DESeq2 allows the normalization factors to be gene specific (mgi), rather than being fixed across genes (mi). The estimation of mgi is implemented in their new R packages.9
When modeling dispersion parameters, a large variation in estimates usually arises because of small sample sizes. DESeq2 proposed to pool genes with similar average expression together for the estimation of dispersions. To do this, one first separately estimates dispersion with maximum likelihood. Then, one identifies a location parameter for the distribution of the estimates by fitting a smooth curve dependent on average normalized expressions, before finally shrinking gene-specific dispersions to the fitted curve using an empirical Bayesian approach. The authors stated that this procedure is more superior than DESeq.
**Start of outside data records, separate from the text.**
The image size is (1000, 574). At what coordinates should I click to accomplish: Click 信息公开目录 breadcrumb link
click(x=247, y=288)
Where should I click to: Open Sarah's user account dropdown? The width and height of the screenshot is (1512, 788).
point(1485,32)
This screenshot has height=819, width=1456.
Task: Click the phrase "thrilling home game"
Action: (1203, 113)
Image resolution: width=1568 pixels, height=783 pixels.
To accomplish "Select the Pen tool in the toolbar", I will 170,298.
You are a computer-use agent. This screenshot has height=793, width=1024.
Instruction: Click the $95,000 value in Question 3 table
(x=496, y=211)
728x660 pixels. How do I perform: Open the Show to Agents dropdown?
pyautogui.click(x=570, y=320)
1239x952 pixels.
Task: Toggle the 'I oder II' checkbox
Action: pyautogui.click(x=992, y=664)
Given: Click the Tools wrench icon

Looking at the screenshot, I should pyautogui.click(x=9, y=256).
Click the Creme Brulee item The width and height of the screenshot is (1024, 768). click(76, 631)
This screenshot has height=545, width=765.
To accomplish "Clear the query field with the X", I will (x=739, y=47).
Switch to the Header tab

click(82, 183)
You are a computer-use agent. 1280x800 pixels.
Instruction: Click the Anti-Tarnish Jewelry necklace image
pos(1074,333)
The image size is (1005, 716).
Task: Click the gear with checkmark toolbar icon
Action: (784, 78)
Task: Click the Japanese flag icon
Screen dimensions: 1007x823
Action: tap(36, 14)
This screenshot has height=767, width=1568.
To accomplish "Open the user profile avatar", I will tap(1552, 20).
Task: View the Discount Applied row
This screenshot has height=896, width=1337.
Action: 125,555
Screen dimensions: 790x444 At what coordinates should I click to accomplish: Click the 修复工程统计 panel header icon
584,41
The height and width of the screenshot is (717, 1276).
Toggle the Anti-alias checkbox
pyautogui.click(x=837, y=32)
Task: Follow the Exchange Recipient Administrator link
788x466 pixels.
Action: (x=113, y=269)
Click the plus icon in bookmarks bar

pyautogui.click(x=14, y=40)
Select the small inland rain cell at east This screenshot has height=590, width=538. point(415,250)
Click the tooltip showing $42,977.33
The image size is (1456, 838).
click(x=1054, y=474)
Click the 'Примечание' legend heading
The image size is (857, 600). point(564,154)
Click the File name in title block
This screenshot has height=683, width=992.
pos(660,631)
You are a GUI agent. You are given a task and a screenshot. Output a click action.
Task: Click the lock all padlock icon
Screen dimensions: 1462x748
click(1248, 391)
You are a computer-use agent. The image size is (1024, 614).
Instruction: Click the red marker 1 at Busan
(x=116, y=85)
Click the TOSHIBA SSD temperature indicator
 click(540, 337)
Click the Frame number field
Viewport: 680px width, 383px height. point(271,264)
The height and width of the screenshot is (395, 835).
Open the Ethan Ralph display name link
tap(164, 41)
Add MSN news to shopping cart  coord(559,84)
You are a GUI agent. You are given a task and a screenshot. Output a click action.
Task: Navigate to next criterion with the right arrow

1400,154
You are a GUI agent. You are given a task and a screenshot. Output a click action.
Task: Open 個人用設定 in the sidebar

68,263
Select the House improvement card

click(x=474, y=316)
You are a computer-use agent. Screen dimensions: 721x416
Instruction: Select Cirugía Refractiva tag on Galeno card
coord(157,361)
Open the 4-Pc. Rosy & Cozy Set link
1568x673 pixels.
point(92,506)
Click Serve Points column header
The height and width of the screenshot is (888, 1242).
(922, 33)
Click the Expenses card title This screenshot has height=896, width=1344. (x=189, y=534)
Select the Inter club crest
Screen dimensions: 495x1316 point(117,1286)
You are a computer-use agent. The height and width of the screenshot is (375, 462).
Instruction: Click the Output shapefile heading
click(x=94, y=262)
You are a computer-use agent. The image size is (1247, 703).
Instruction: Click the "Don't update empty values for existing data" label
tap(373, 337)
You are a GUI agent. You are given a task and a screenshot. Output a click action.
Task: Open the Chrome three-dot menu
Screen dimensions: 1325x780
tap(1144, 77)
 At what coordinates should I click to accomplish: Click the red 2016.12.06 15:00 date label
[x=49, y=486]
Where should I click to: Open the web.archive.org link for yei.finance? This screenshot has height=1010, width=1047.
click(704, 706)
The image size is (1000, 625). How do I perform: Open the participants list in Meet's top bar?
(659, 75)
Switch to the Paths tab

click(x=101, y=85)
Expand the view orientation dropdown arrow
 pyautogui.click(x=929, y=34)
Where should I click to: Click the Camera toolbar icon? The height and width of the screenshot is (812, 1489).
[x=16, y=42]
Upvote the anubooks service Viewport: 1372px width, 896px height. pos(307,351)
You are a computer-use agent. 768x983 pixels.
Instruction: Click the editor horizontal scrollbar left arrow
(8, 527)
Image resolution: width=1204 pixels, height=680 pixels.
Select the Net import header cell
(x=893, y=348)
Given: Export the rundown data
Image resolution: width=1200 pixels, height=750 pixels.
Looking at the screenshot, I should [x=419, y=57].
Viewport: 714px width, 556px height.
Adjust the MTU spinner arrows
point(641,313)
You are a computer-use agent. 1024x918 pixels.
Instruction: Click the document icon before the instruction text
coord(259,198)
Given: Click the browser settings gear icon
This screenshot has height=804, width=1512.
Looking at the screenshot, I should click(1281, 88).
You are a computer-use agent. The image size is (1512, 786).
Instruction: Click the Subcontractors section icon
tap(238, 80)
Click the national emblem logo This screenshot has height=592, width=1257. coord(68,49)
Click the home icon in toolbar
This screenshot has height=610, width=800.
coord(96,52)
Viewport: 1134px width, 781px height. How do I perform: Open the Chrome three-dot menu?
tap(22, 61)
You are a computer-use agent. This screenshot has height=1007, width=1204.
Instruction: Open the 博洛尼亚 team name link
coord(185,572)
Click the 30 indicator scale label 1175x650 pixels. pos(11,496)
In order to avoid identifying differential expressions in genes of small average expression, fold change estimation is shrunken toward 0 for genes with insufficient information by employing an empirical Bayesian shrinkage. The procedure is as follows: (1) obtain the maximum likelihood estimates for the log fold changes from the GLM fit, then (2) fit a normal distribution with mean 0 to the estimates, and (3) use that as the prior for a second GLM fit. The maximum a posterior and the standard error for each estimate are the products of this procedure and will be used for the calculation of Wald statistics for DEA.
DESeq2 computes a threshold, η, to filter genes based on their average normalized expressions. The threshold is calculated for maximizing the number of genes with a userdefined false discovery rate. The authors claimed that this filtering step effectively controls the power of detecting DE genes. The null hypothesis becomes |βgp| ≤ η where βgp is the shrunken log fold change.
Finally, the method provides a way to diagnose outliers using the Cook’s distance from the GLM within each gene, Cd. Samples are flagged with Cd ≥ 99% quantile of an F distribution with degrees of freedom as the number of parameter, P, and the difference in the number of samples and the number of parameter, N – P. When there is a large number of replicates available, influential data can be removed without removing the whole gene; however, when there is a small number of replicates, the entire gene with influential points should be removed from the analysis to preclude bias. More details on DESeq2’s features can be found in the study by Love et al.9 In conclusion, DESeq2 is recommended by its authors as an improved solution to perform differential analysis because it adopts many competitive features.